A massless spring with force constant 602 N/m is fastened at its left end to a vertical wall, as shown below. Initially, the 6 kg block and 3 kg block rest on a horizontal surface with the 6 kg block in contact with the spring (but not compressing it) and with the 3 kg block in contact with the 6 kg block. The 6 kg block is then moved to the left, compressing the spring a distance of 0.6 m, and held in place while the 3 kg block remains at rest as shown below. The acceleration of gravity is 9.8 m/s2
A) Determine the elastic energy U stored in the compressed spring. Answer in units of J ?

B) The 6 kg block is then released and accelerates to the right, toward the 3 kg block. The surface is rough and the coefficient of friction between each block and the surface is 0.3 . The two blocks collide, stick together, and move to the right. Remember that the spring is not attached to the 6 kg block. Find the speed of the 6 kg block just before it collides with the 3 kg block. ? Answer in units of m/s.

C) Find the final speed of both blocks (stuck together) just after they collide. Answer in units of m/s?

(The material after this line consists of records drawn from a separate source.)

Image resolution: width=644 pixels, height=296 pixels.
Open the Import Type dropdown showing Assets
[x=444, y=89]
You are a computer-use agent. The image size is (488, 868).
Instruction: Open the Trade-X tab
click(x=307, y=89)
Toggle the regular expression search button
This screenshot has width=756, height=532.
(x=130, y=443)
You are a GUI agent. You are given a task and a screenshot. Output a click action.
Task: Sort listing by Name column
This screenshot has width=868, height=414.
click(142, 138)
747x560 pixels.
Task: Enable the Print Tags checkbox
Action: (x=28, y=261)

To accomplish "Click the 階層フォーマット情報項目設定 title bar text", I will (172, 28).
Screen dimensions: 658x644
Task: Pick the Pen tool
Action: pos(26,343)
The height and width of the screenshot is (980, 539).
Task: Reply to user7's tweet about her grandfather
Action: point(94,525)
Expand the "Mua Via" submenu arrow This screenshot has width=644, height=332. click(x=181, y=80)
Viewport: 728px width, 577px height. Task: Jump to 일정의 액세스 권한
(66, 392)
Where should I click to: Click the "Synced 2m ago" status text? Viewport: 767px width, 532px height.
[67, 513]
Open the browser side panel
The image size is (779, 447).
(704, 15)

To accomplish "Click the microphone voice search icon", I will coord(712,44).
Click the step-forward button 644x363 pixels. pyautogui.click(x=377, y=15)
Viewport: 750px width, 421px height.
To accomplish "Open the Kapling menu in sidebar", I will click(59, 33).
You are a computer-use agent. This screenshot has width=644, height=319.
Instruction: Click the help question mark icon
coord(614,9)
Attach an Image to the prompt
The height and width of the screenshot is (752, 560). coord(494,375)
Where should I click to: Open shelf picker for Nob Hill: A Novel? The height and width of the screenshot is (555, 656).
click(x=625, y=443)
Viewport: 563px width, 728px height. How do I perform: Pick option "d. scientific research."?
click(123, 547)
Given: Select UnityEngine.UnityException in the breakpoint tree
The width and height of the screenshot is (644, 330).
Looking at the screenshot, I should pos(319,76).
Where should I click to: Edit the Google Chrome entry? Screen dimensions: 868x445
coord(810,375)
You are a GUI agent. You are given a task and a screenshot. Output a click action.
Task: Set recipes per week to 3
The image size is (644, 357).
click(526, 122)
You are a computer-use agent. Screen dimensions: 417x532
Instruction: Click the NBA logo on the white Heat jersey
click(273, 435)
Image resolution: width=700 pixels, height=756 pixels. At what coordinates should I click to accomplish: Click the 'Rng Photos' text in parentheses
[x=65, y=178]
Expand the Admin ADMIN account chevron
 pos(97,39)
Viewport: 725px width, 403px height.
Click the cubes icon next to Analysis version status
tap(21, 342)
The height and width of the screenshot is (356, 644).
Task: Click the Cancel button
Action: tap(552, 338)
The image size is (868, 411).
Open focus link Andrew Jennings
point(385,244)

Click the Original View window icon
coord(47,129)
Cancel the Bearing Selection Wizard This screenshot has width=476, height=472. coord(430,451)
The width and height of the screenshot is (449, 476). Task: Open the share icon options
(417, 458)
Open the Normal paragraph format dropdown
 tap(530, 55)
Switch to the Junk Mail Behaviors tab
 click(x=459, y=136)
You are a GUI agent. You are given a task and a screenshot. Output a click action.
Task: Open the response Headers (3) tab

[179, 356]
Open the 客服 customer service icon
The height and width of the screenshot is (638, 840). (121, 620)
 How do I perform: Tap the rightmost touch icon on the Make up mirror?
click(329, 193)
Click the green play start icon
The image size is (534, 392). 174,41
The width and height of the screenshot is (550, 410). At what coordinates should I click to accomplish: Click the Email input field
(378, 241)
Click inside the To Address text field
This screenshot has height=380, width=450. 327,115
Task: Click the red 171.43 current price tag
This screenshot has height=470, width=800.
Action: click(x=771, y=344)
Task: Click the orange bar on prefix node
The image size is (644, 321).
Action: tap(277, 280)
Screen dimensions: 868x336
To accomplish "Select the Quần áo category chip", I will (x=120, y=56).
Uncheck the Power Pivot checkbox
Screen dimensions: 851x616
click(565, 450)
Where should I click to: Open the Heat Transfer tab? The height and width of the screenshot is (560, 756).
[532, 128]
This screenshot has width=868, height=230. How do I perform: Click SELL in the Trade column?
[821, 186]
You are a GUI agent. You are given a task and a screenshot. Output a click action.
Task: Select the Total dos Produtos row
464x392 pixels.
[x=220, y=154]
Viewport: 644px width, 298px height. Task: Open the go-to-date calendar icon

D) Find the horizontal distance the blocks move before coming to rest. Answer in units of m ?

Answer 1

Answer:

A) Ke = 108 J , B)  v = 10.24 m/s , C)  v₂ = 6.83 m/s and D)    $x_{f}$ = 7.93 m

Explanation:

rA) let's use the elastic energy equation

    Ke = ½ k x²

Let's calculate

    Ke = ½ 602 0.6²

    Ke = 108 J

r.b) in this case the surface has friction, so it performs a work that opposes the movement and must be equal to the variation of the mechanical energy. Let's write the mechanical energy in two points

initial maximum compression

    Em₀ = Ke = ½ k x²

final.  just when you touch the small block; at this point the elongation of the zero spring (x = 0)

    $Em_{f}$= K = ½ m v²

How is friction force  

    $W_{fr}$ = ΔDEm = $Em_{f}$ - Em₀

    -fr x = ½ m v² - ½ k x²

Let's use Newton's second law to find the force of friction

    fr = μ N

Equation on the y axis

    N- W = 0

    N = mg

    fr = μ m g

Let's replace in the equation of work and energy

    - (μ mg) x = ½ m v² - ½ k x²

Calculation of the speed of the large block

   v² = (½ k x² - μ mg x)  2/m

   v = √ (k / m x² - 2 μ g x)

   v = √ (602/6 0.6² - 2 0.3 9.8 0.6) = √ (108.36 -3.53)

   v = 10.24 m/s

rC) For this part we use the conservation of the moment, here we must define a system formed by the two bodies, for this system the forces during the internal crash, so that the moment is conserved

     m₁ = 6 kg

    m₂ = 3 kg

before the crash

    p₀ = m₁ v + 0

After the crash, before starting to move

    $p_{f}$ = (m₁ + m₂) v²

   p₀ = $p_{f}$

   m₁ v = (m₁ + m₂) v₂

   v₂ = v m₁ / (m₁ + m₂)

   v₂ = 10.24  6 / (6 +3)

   v₂ = 6.83 m / s

This is the speed of the two blocks together

rD) Here again we use energy conservation

starting point

Just when the blocks already collided and have the speed v2, but they have not begun to move

    Em₂ = K = ½ (m₁ + m₂) v₂²

final point when the blocks stop

    Em₃ = 0

Let's write the work and energy equation

    $W_{fr}$ = ΔDEm = Em₃ -Em₂

    -fr $x_{f}$ = 0 - ½ (m₁ + m₂) v₂²

We use the friction force equation of the above

    -μ (m₁ + m₂) g xf = - ½ (m₁ + m₂) v₂²

     $x_{f}$ = ½ v₂² / μ g

    $x_{f}$ = ½ 6.83² / (0.3 9.8)

   $x_{f}$ = 7.93 m